_ASSIGNED TASK_
In the records below, the lines between the one holding "[button] (450, 351)" and the one holding "FAQ (35, 2372)", inclusive, are to be transcribed exactly; no pictures are to be included.

_EXERCISE DATA_
= Beginning of Section =
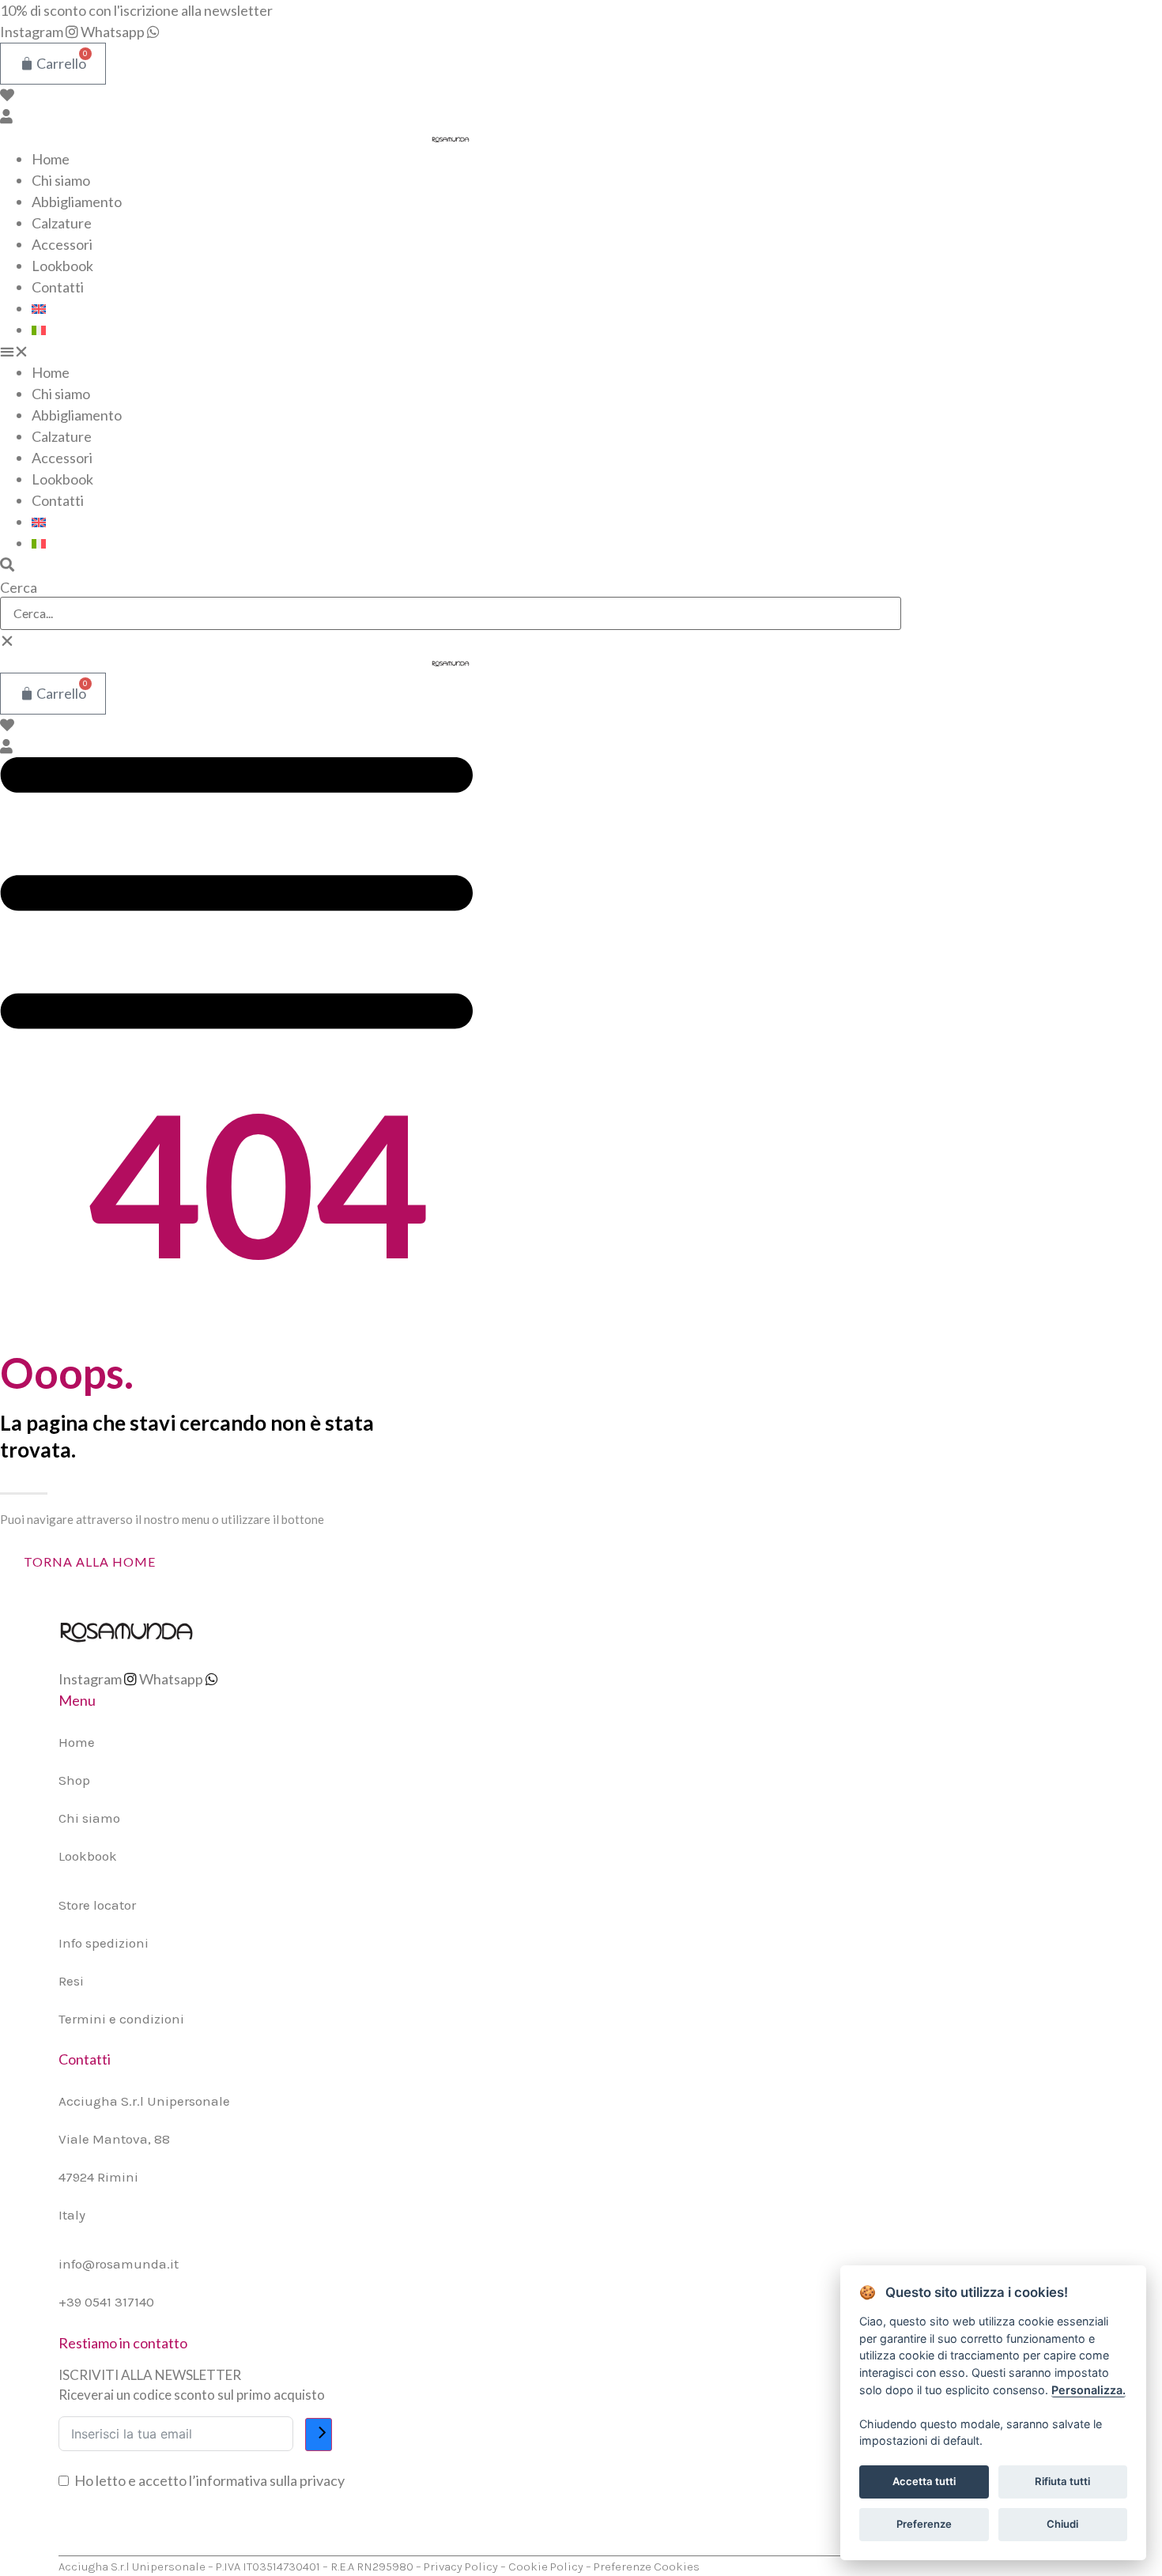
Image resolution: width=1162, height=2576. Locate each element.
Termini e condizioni (121, 2019)
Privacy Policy (461, 2566)
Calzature (62, 223)
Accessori (62, 244)
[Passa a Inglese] (39, 308)
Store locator (97, 1905)
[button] (450, 351)
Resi (71, 1981)
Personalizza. (1088, 2390)
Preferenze (924, 2524)
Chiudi (1062, 2524)
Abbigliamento (77, 201)
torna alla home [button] (90, 1561)
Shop (74, 1780)
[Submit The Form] (318, 2434)
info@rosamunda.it (118, 2264)
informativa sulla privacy (270, 2480)
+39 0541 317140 (106, 2302)
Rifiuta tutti (1062, 2481)
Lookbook (62, 265)
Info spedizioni (103, 1943)
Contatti (58, 287)
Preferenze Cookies (647, 2566)
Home (51, 159)
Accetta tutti (924, 2481)
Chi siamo (61, 180)
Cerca (18, 587)
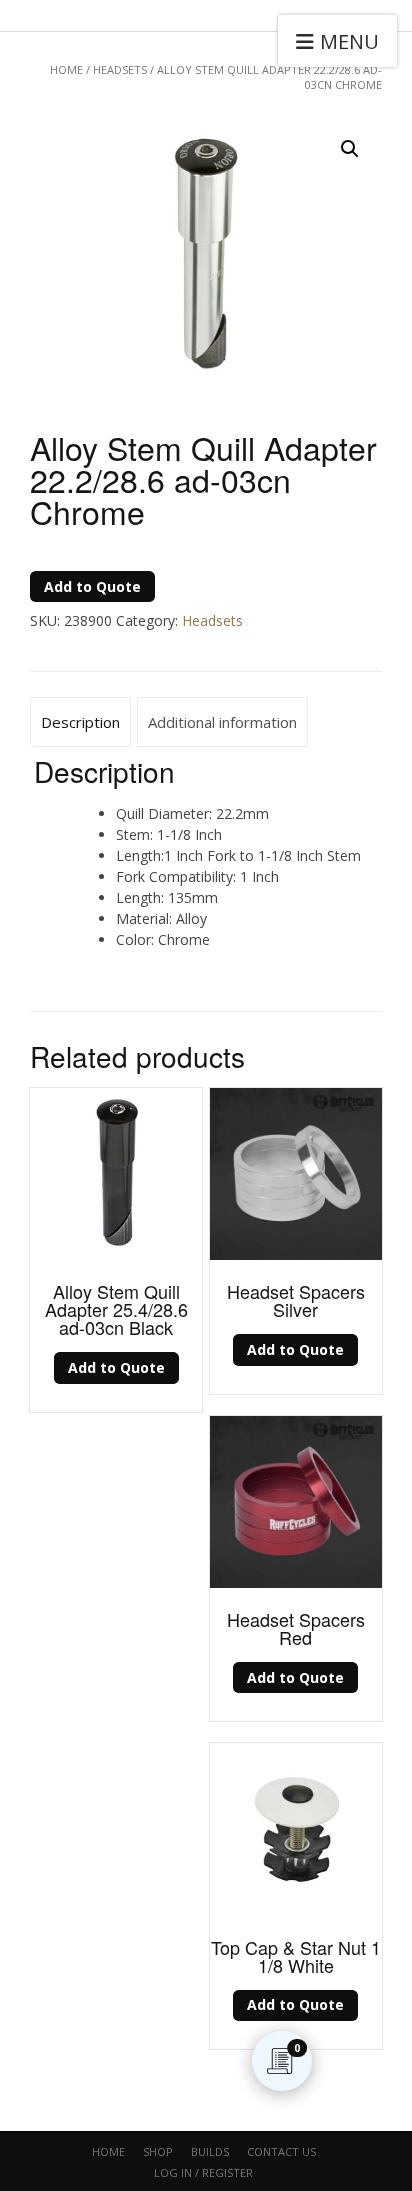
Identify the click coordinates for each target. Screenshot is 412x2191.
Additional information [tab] (222, 722)
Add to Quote (92, 586)
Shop (158, 2151)
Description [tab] (80, 722)
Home (66, 69)
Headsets (120, 69)
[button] (350, 149)
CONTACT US (281, 2151)
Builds (210, 2151)
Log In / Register (203, 2172)
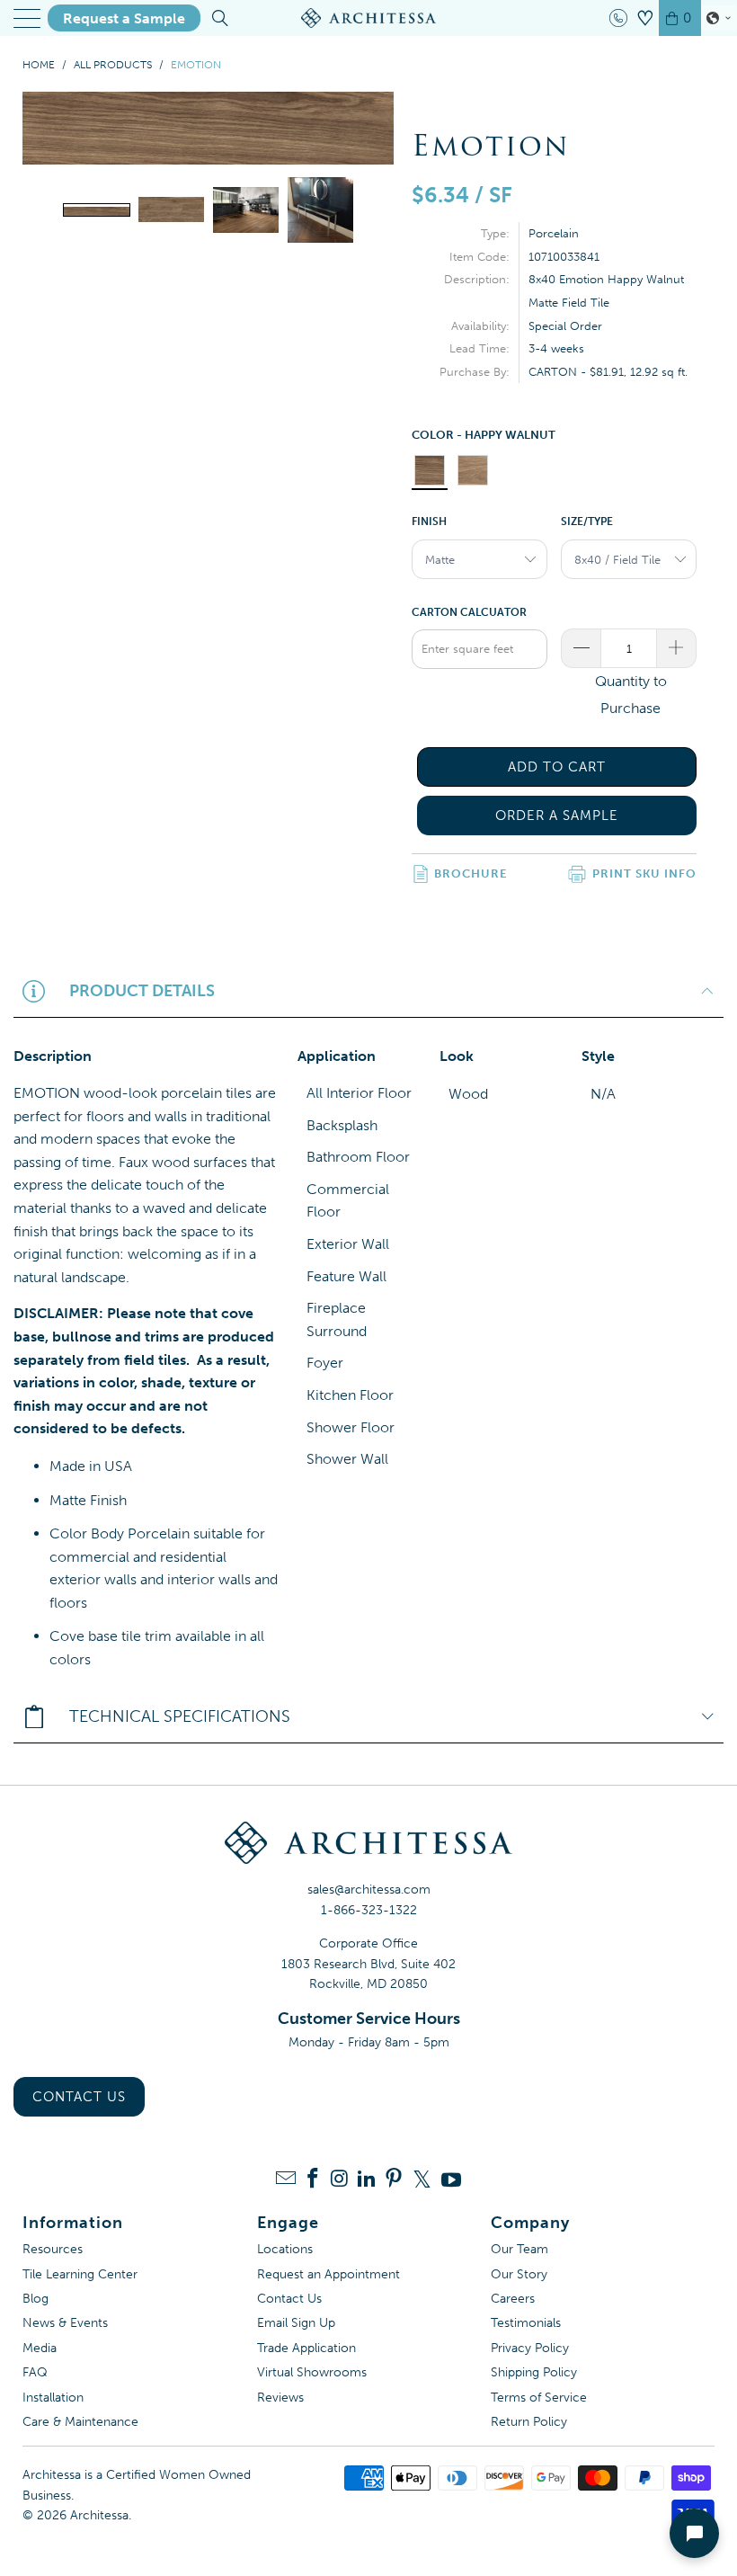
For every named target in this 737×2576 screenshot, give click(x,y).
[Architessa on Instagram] (340, 2180)
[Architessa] (368, 18)
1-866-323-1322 (369, 1910)
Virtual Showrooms (312, 2372)
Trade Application (306, 2348)
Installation (53, 2397)
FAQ (35, 2372)
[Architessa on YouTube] (451, 2179)
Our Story (519, 2274)
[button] (719, 18)
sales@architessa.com (369, 1889)
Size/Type (587, 521)
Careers (513, 2298)
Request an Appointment (328, 2274)
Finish (429, 521)
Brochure (470, 873)
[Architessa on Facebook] (313, 2180)
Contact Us (79, 2097)
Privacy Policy (530, 2348)
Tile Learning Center (80, 2274)
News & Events (65, 2323)
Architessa (99, 2515)
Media (39, 2348)
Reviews (280, 2397)
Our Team (519, 2249)
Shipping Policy (534, 2372)
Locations (285, 2249)
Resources (52, 2249)
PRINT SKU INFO (644, 873)
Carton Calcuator (469, 612)
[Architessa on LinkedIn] (367, 2180)
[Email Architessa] (286, 2180)
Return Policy (529, 2421)
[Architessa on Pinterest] (394, 2180)
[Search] (218, 18)
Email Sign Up (296, 2323)
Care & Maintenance (80, 2421)
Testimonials (526, 2323)
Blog (35, 2298)
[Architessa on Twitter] (422, 2179)
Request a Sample (124, 18)
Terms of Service (539, 2397)
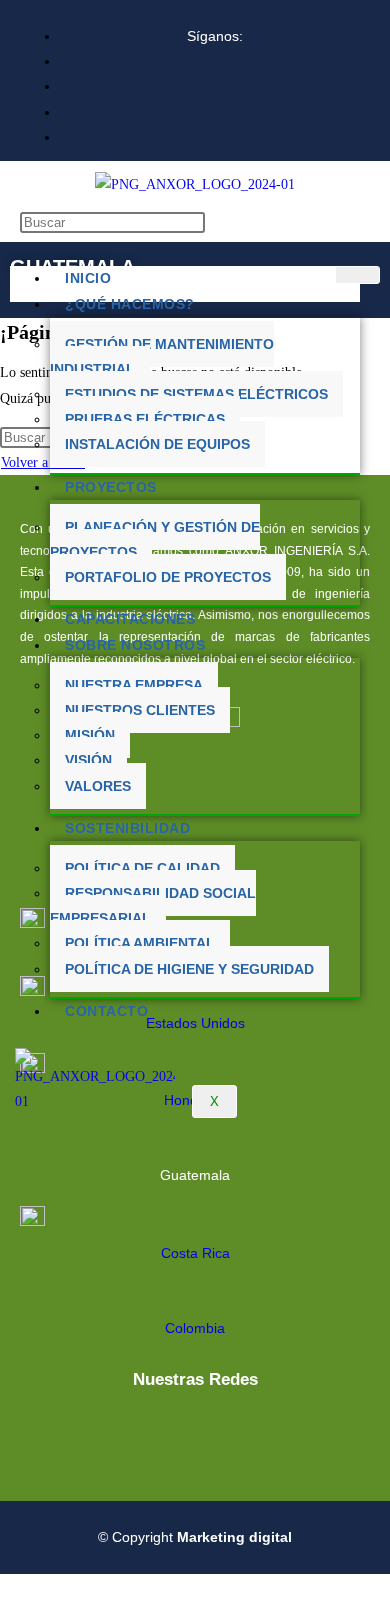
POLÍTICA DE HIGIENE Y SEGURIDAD (189, 969)
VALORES (98, 786)
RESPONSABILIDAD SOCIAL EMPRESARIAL (153, 905)
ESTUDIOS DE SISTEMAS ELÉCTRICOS (196, 394)
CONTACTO (106, 1011)
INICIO (88, 278)
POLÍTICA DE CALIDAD (142, 868)
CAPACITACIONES (130, 619)
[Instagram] (290, 1433)
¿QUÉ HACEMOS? (130, 304)
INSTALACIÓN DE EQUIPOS (157, 444)
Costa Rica (195, 1253)
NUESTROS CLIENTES (140, 710)
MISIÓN (90, 735)
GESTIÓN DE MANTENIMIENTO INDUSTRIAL (162, 356)
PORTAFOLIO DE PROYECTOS (168, 577)
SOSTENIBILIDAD (127, 828)
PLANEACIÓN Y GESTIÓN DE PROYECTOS (155, 539)
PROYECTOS (111, 487)
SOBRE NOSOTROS (135, 645)
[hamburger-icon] (357, 275)
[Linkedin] (162, 1433)
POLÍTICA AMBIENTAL (140, 943)
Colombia (195, 1328)
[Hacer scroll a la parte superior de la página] (5, 1586)
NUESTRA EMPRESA (134, 685)
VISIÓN (88, 760)
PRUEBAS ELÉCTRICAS (145, 419)
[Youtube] (226, 1433)
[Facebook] (98, 1433)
= End of Section =
_REPLY_
[button] (450, 351)
Resi (71, 1981)
Personalizza. (1088, 2390)
Preferenze (924, 2524)
Chiudi (1062, 2524)
Abbigliamento (77, 201)
torna alla home [button] (90, 1561)
Shop (74, 1780)
[Submit The Form] (318, 2434)
info@rosamunda.it (118, 2264)
informativa sulla privacy (270, 2480)
+39 0541 317140 (106, 2302)
Rifiuta tutti (1062, 2481)
Lookbook (62, 265)
Info spedizioni (103, 1943)
Contatti (58, 287)
Preferenze Cookies (647, 2566)
Home (51, 159)
Accetta tutti (924, 2481)
Chi siamo (61, 180)
Cerca (18, 587)
Identify the click coordinates for each target. Screenshot is 412x2191.
Additional information [tab] (222, 722)
Add to Quote (92, 586)
Shop (158, 2151)
Description [tab] (80, 722)
Home (66, 69)
Headsets (120, 69)
[button] (350, 149)
CONTACT US (281, 2151)
Builds (210, 2151)
Log In / Register (203, 2172)
For every named target in this 737×2576 screenshot, give click(x,y).
[Architessa on Instagram] (340, 2180)
[Architessa] (368, 18)
1-866-323-1322 (369, 1910)
Virtual Showrooms (312, 2372)
Trade Application (306, 2348)
Installation (53, 2397)
FAQ (35, 2372)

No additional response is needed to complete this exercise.